Covered today are the first three books of Alex Scarrow's TimeRiders series (via Goodreads) and Ben Galley's excellent Bloodrush (also on Goodreads but duplicated here too).
Bloodrush (Scarlet Star Trilogy #1) by Ben Galley
Verdict: 4.5 stars out of 5 (slightly annoying as Goodreads doesn’t give you this option!)
I’m going to get this out of the way early. There are a number of elements of Ben Galley’s Bloodrush that resemble Brandon Sanderson’s work; mainly the Wild West setting which reminds you very strongly of the Wax/Wayne series and the magic system which bears striking resemblance to the Allomancy of Mistborn. But this in itself is not a bad thing, I’m a huge fan of Sanderson’s work and anything along a similar theme is bound to attract my attention.
What Galley adds though is bite. Right from the opening pages you get the feeling that our hero, the magnificently named Tonmerion (Merion for short) Hark is having a pretty crap time of it. And it is not getting any better any time soon.
Barely days after his father’s grisly murder on the steps of their London mansion, Merion is shipped off across the sea to a long-lost distant relative and a world which is a million miles away from the one he knows. Very soon he realises that, despite the heat and sand, this uncharted backwater is full of the same kinds of ruthless people and potential for death as home.
He must quickly master abilities he doesn’t yet know he has, whilst trying to unravel the mystery of exactly who the hell is responsible for his father’s murder. Oh, and his fairy (yup, we’ve got fairies) is being chased by a ruthless band of cutthroat fairy mercenaries who aren’t fussy about which order they remove his limbs in!
This. Is. Really good.
I found the style effortless to read, the sparse nature of the Wild West landscape perfectly mimicked in the minimalist approach to detail. If something doesn’t advance the narrative, environment or character development it doesn’t go in. Whilst the story takes a good while to really establish itself and get going, the world building is skilful and full of clever little touches which distinguish Galley’s sandbox as being similar to our Earth but different enough to make it his own.
I’ve already touched on the magick (with a K) system above but it warrants a bit more explanation. “Rushers” can temporarily absorb characteristics and traits from various types of animal by consuming their blood, but it is not so common to have the ability to “rush” more than one or two types.
It quickly becomes apparent that (a) Merion might have the ability to rush many types, (b) his father did too and (c) his Aunt (the long-lost relative mentioned above) might just be the most prolific acquirer of blood samples in the West. You know this ability is going to come in really useful, but at what cost and what other secrets will it reveal? Merion’s powers will only begin to grow and he will undoubtedly be drawn into something bigger and more complex than he can imagine.

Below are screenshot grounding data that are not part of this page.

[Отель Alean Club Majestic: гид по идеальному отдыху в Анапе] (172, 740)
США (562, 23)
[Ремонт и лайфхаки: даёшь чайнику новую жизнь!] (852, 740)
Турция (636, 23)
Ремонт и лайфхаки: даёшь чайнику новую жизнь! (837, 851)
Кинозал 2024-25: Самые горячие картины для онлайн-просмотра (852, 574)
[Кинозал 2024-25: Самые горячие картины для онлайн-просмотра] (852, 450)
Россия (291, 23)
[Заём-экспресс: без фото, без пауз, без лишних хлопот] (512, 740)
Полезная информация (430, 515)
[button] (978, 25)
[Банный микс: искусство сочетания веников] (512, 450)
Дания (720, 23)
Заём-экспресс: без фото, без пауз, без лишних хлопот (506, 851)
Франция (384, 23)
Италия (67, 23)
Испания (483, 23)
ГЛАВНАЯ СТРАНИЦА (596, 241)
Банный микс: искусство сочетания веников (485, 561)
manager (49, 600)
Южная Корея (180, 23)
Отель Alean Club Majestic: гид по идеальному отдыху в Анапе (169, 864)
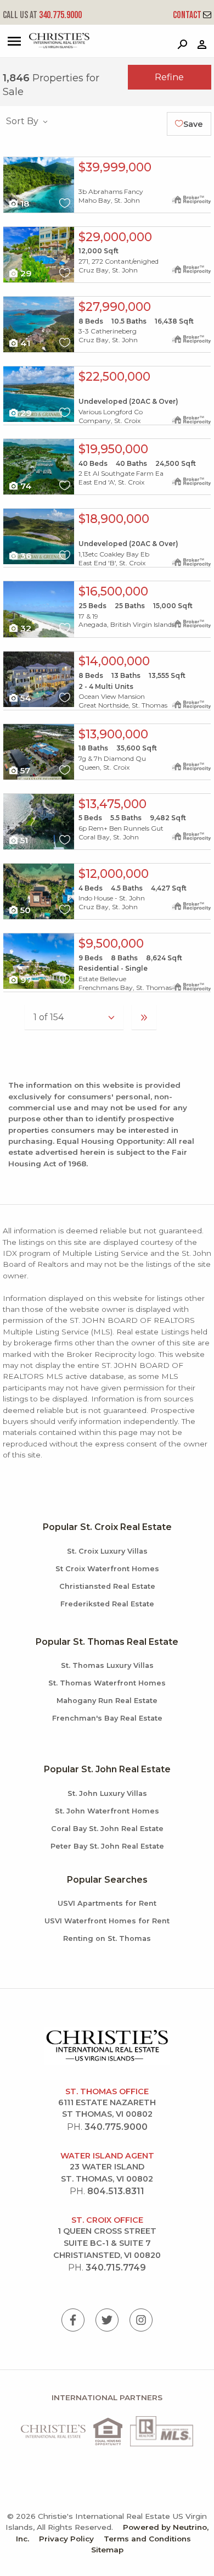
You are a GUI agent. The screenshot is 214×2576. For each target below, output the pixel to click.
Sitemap (107, 2549)
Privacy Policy (66, 2538)
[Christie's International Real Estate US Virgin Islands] (47, 46)
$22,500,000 (114, 376)
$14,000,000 (114, 661)
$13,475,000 (112, 804)
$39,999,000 (114, 167)
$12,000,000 (113, 873)
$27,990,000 (114, 306)
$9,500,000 (111, 943)
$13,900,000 (113, 734)
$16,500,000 (113, 591)
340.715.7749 (116, 2267)
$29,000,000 (115, 237)
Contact (188, 15)
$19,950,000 (113, 449)
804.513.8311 (115, 2191)
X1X (8, 161)
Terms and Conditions (147, 2538)
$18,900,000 (113, 518)
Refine (169, 77)
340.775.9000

The magic system is pretty well thought out and obviously the result of plenty of attention from Galley. Using this magic has consequences and there is no “silver bullet” here which can get the protagonists out of any trouble (hello “Balefire”). Not all bloods are useful and, guess what, the magic has the ability to corrupt and destroy if used injudiciously. Like most magic systems, buying into it does take a little leap-of-faith as there are always a few inconsistencies and foibles. First time I read Mistborn I remember thinking, “hang on, isn’t your body full of metal?!”, before accepting that I read fantasy precisely because you can get away with stretching the “rules” bit further. This is similar, the minor gripes I had with it are generally not sufficient to ruin my enjoyment.
There is actually quite a small cast of main protagonists here; Tonmerion, his Aunt, the mysterious Lurker and the assortment of (generally murderous) fairies, including Merion’s friend Rhin, who seem to occupy a parallel, almost completely distinct, story arc. The characters are well-rounded and definitely have some depth to them, though a number of stereotypes are at play here such as the enigmatic drifter, the tough independent daughter of noble blood and the spoilt aristocrat coming to terms with his world turning upside down.
Plot-wise this is essentially the first part of a coming-of-age story coupled with the little diversion concerning Rhin and the above mentioned murderous fairy band. I’ll be honest and say that the only criticisms I have of the book are minor plot ones. The “rail-wraiths” seem an afterthought and unrelated to other events whilst I couldn’t see how the shenanigans involving Rhin were particularly relevant.
What I will say in defence though is that (a) this is unavoidably the first book of a series and the full picture is yet to be revealed and (b) it is not up to Galley to explain every detail of every element at the first opportunity. I am the first to criticise info-dumps and deus ex machina elements so the fact that everything ISN’T explained in minute detail a second after it happened shouldn’t really register as too valid a complaint!
Throughout, answers dance just out of sight, inevitably with more questions for company. Who/what are the mysterious (and aforementioned) “rail-wraiths” who are disrupting the path of the railway as it expands East? What part will the Native American-like Shohani play? And who is the real villain here?
Overall this is a really good read. Flowing prose, an intriguing magic system and interesting characters pull along a story arc that is slow to begin with but begins to take shape as the pace increases. I can’t wait to get into the next one and see where Galley is going with this.